Let $$M$$ be a smooth (or complex) manifold, $$N$$ — topological manifold and $$p: M \to N$$ covering map. Consider the smooth (complex) structure on $$N$$ obtained by the well-known procedure making $$p$$ into smooth (holomorphic) map.

Is that true that from triviality of the (holomorphic) tangent bundle $$TM$$ follows triviality of $$TN$$? Is there any relation between those two whatsoever?

## 2 Answers

Suppose that the dimension of $$N$$ is $$n$$. The tangent space of $$TN$$ is trivial if and only if there exists $$n$$-vector fields $$X_1,...,X_n$$ such that for each $$x\in N, X_1(x),..,X_n(x)$$ are linearly independent. Since $$p:M\rightarrow N$$ is a local diffeomorphism, there exists $$Y_1,...,Y_n$$ vector fields of $$M$$ such that for every $$y\in M$$, $$T_yp(Y_i(y))=X_i(p(y))$$, this implies that $$Y_1,...,Y_n$$ is a trivialization of the tangent space of $$M$$, so the tangent space of $$Y$$ is trivial.

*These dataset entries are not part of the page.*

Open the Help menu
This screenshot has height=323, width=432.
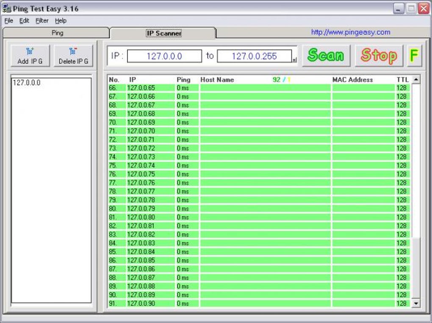point(61,21)
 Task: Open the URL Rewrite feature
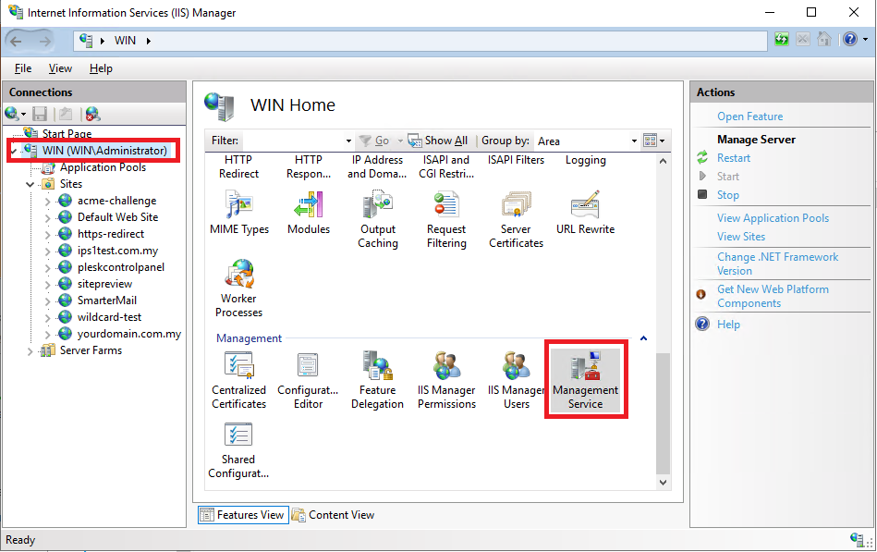[585, 213]
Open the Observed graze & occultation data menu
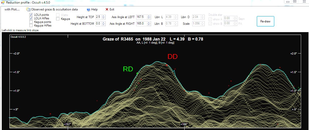 [52, 9]
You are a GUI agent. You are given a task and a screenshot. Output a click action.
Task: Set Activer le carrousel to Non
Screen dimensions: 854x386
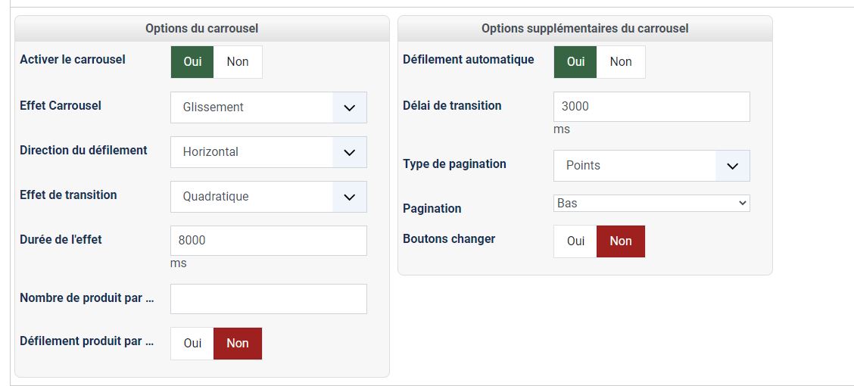point(238,62)
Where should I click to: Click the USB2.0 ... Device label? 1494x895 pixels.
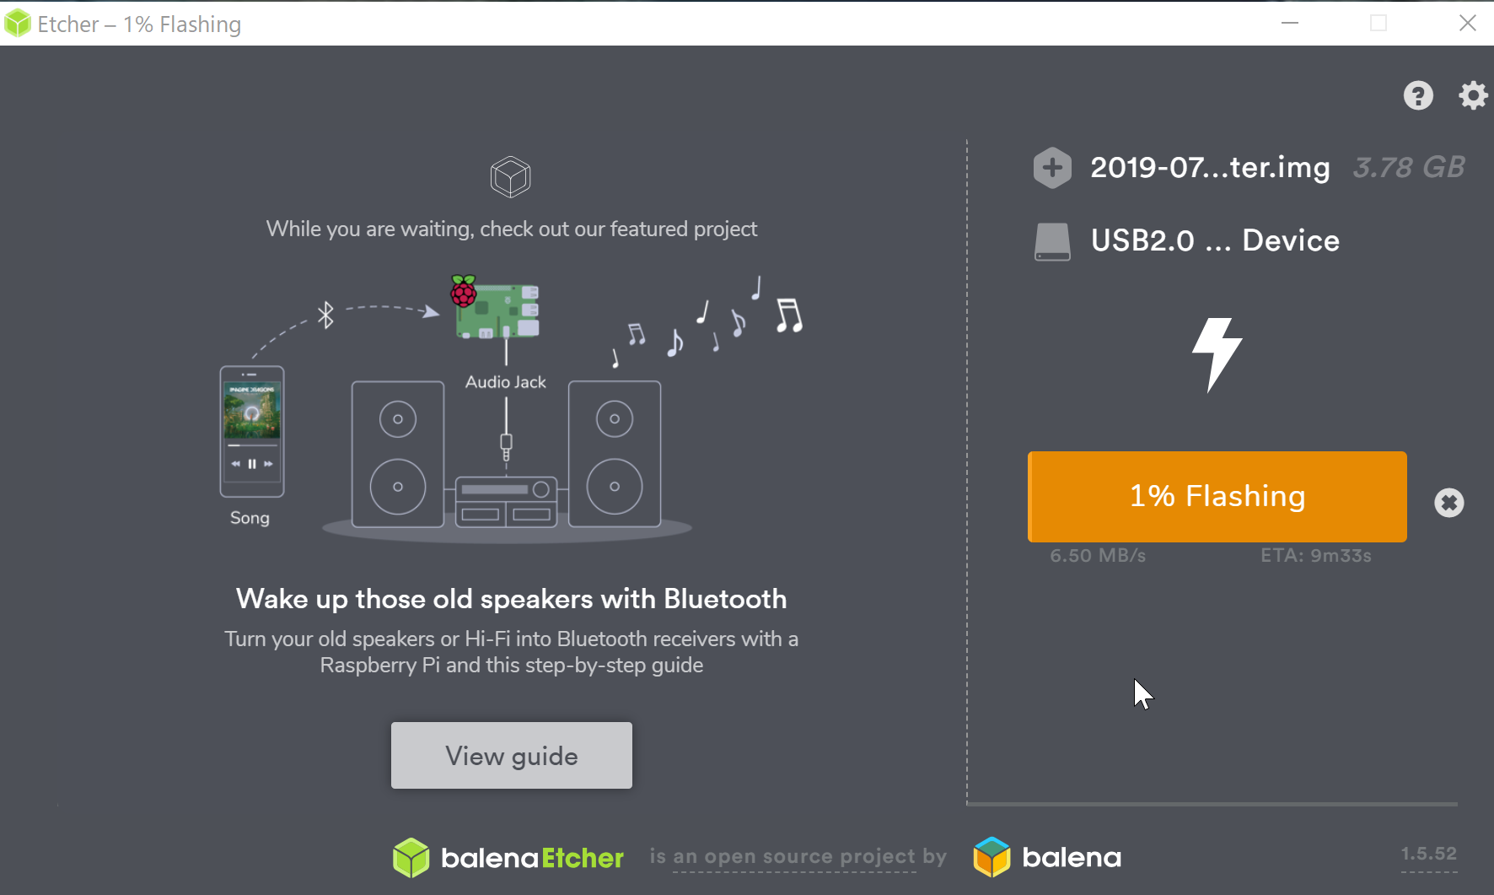[x=1215, y=240]
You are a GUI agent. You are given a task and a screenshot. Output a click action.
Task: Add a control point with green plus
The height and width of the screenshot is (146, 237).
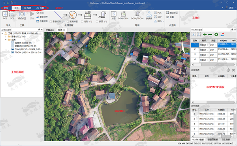click(205, 35)
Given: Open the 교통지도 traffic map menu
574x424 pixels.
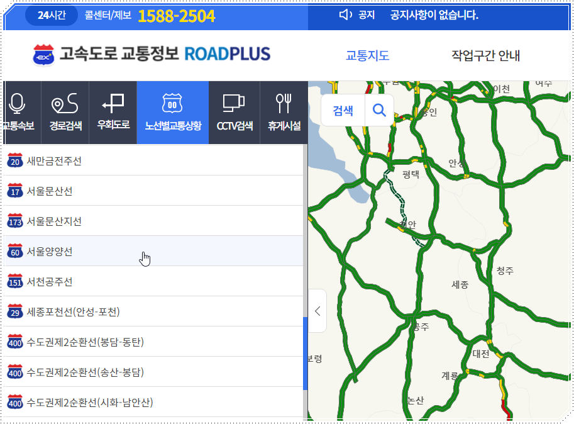Looking at the screenshot, I should tap(367, 55).
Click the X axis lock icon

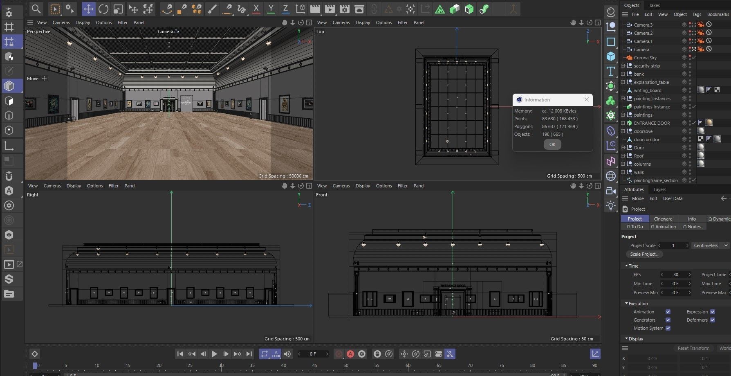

• I think you're answering a different question from the one the OP asked. The OP wanted to know if parallelizability of $M$ implies that of $N$ when $p:M\to N$ is a covering map. – Jack Lee Nov 15 '19 at 23:01
• But rereading the OP, I guess you did answer the second question ("Is there any relation between those two whatsoever?"). – Jack Lee Nov 15 '19 at 23:08

Triviality of $$TM$$ does not imply that of $$TN$$. For example, let $$M=\mathbb R^2$$, and let $$\mathbb Z$$ act on $$M$$ by $$n\cdot (x,y) = (x+n,(-1)^n y).$$ Let $$N$$ be the quotient space $$M/\mathbb Z$$, and let $$p:M\to N$$ be the quotient map. Then $$p$$ is a smooth covering map, and $$N$$ is diffeomorphic to the open Möbius band, which is not even orientable, let alone parallelizable.